Die Zweitbeklagte bemängelt die Verletzung der Offizialmaxime im Sinn des § 460 Z 4 ZPO, weil das Erstgericht die Identität der Trauzeugen nicht amtswegig ermittelt und die Zweitbeklagte auch nicht zur Bekanntgabe von deren Namen und Anschrift angeleitet habe. Die Einvernahme der Trauzeugen hätte ergeben, dass zumindest für die Zweitbeklagte eine eheliche Lebensgemeinschaft nicht ausgeschlossen sein sollte.

Berücksichtigt man, dass die Zweitbeklagte in erster Instanz keine auf die Einvernahme der Trauzeugen gerichteten Beweisanträge gestellt und diese auch in ihrer Berufung nicht releviert hat, dass das Erstgericht auf Grund der Aussagen der Parteien und der zahlreichen Zeugen durchaus in der Lage war, die Hintergründe der angefochtenen Eheschließung aufzuklären, und dass eine Scheinehe geradezu voraussetzt, dass die Brautleute gegenüber Dritten (insbesondere ihren Trauzeugen) die wahren Motive ihres Handelns verschleiern, dann kann im unterbliebenen Einbeziehen der Trauzeugen in das Beweisverfahren keine aufzugreifende Überschreitung des Ermessens bei der Beweisaufnahme erblickt werden (vgl 4 Ob 238/05m). Soweit die Zweitbeklagte zur Bekanntgabe der Anschriften der Trauzeugen angeleitet werden wollte, ist sie ergänzend auf ihre Parteiaussage zu verweisen, in der sie bekundete, die Adresse der Trauzeugen nicht angeben zu können (AS 21 = S 9 in ON 4).
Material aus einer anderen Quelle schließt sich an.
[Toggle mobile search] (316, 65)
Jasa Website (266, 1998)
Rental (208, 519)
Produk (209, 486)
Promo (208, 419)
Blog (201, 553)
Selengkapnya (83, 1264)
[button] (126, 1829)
2. Die Zweitbeklagte hat in ihrer Berufung keine Rechtsrüge erhoben und in der Revision kann sie diese nicht mehr nachholen (RIS-Justiz RS0043480); dies gilt auch für das Ehenichtigkeitsverfahren (Zechner in Fasching/Konecny² IV/1 § 503 ZPO Rz 53 mN zu Verfahren mit Offizialmaxime). Auf die Ausführungen der Zweitbeklagten zum Rechtsmittelgrund der unrichtigen rechtlichen Beurteilung ist demnach nicht einzugehen.

Da keine erhebliche Rechtsfrage im Sinn des § 502 Abs 1 ZPO zu beurteilen ist, erweist sich die außerordentliche Revision der Zweitbeklagten als unzulässig und ist zurückzuweisen.